━━━━━ Excerpt ━━━━━
Firefighters finally overcame what officials described as the worst fire in Cuba’s history which blazed for five days and destroyed 40% of the Caribbean island’s main fuel storage facility and caused huge power outages = blackout.

Matanzas is Cuba’s largest port for receiving crude oil and fuel imports. Oil and diesel stored in 10 huge tanks at the port are mainly used to generate electricity on the island.

Rolando Vecino, the transport chief of Cuba’s Interior Ministry, told state television on Tuesday afternoon that firefighters had “succeeded in bringing the blaze under control”.

Al Jazeera correspondent Ed Augustin said raging flames that engulfed a four-tank segment of the Matanzas supertanker port had died down and towering plumes of thick black smoke billowing of the harbor were now mostly grey.
━━━━━ Extracted records ━━━━━
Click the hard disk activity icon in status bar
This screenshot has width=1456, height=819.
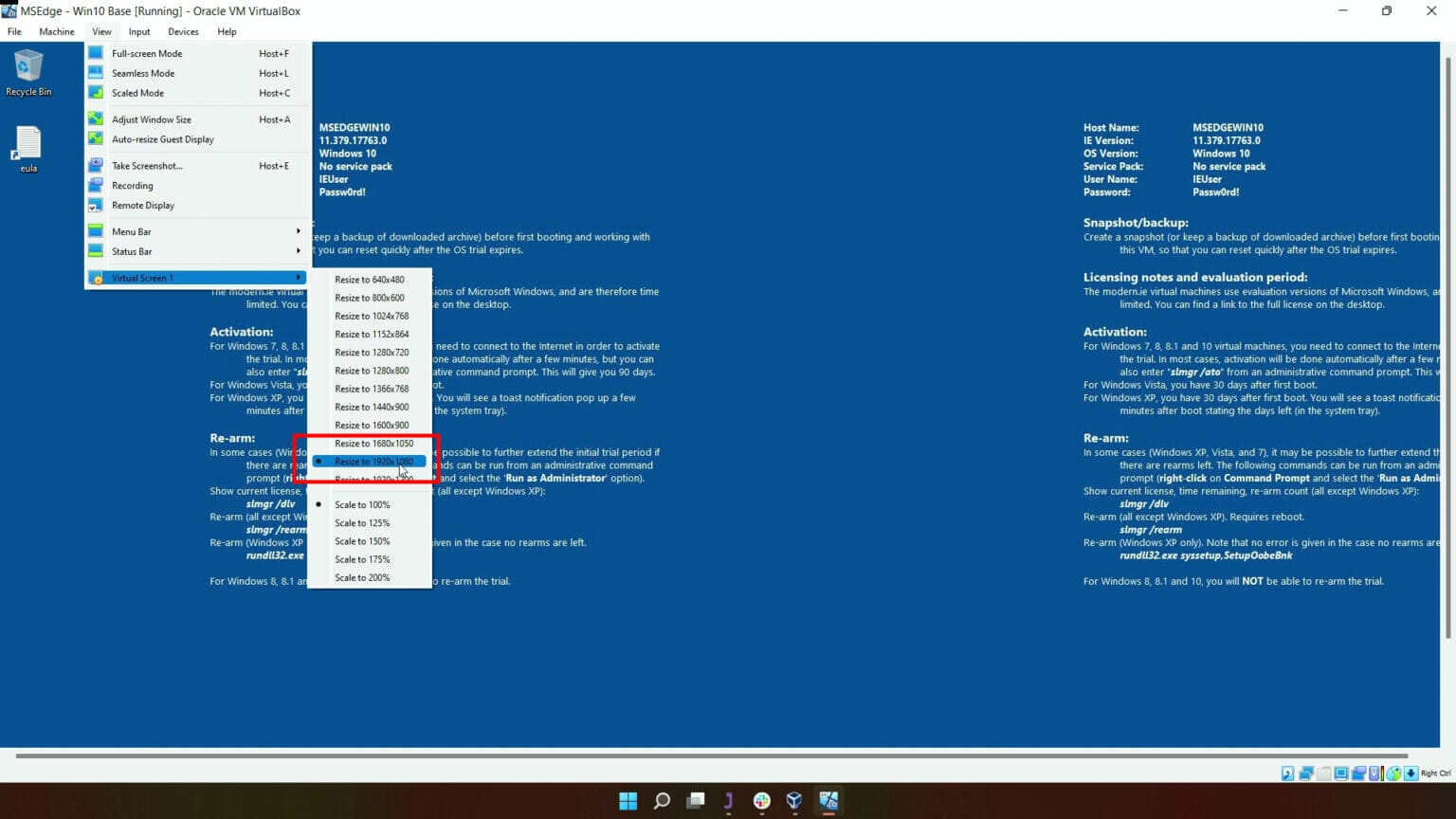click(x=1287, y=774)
━━━━━
━━━━━ Extracted records ━━━━━
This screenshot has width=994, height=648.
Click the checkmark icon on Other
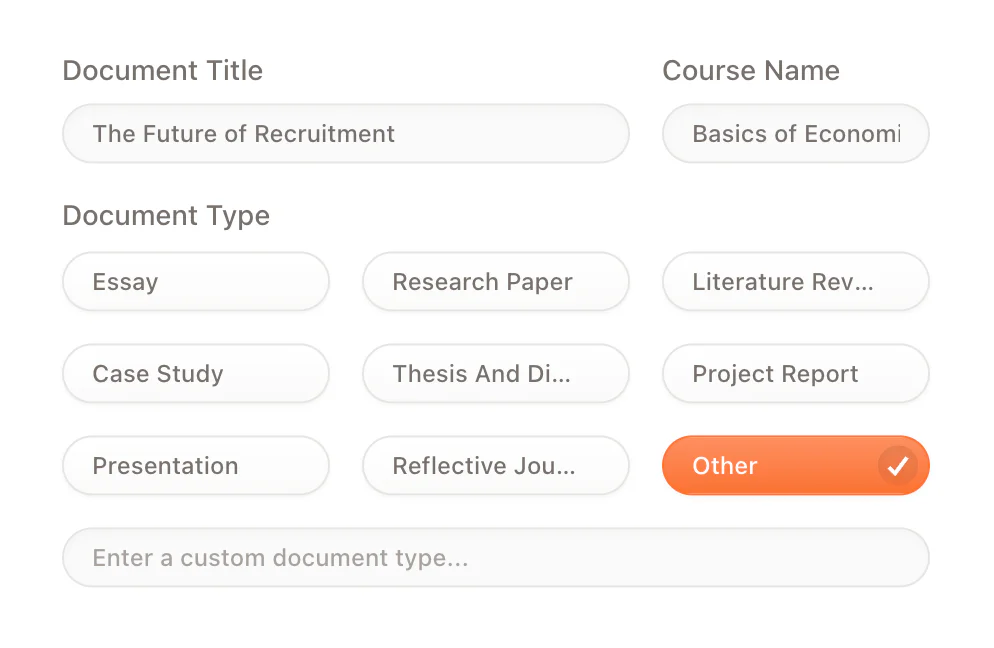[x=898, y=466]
━━━━━
Tasks to perform:
1 > In the excerpt about the Cuba fire, how many days did the fire burn?
2 > In the listing, start at the line that has "Click the hard" and end after the line that has "click(x=1287, y=774)". Give those lines as a Markdown table with the columns Row and Line, numbering each row, skipping blank lines and omitting the pictures.

Solutions by task:
1 > Five days.

2 >
| Row | Line |
|---|---|
| 1 | Click the hard disk activity icon in status bar |
| 2 | This screenshot has width=1456, height=819. |
| 3 | click(x=1287, y=774) |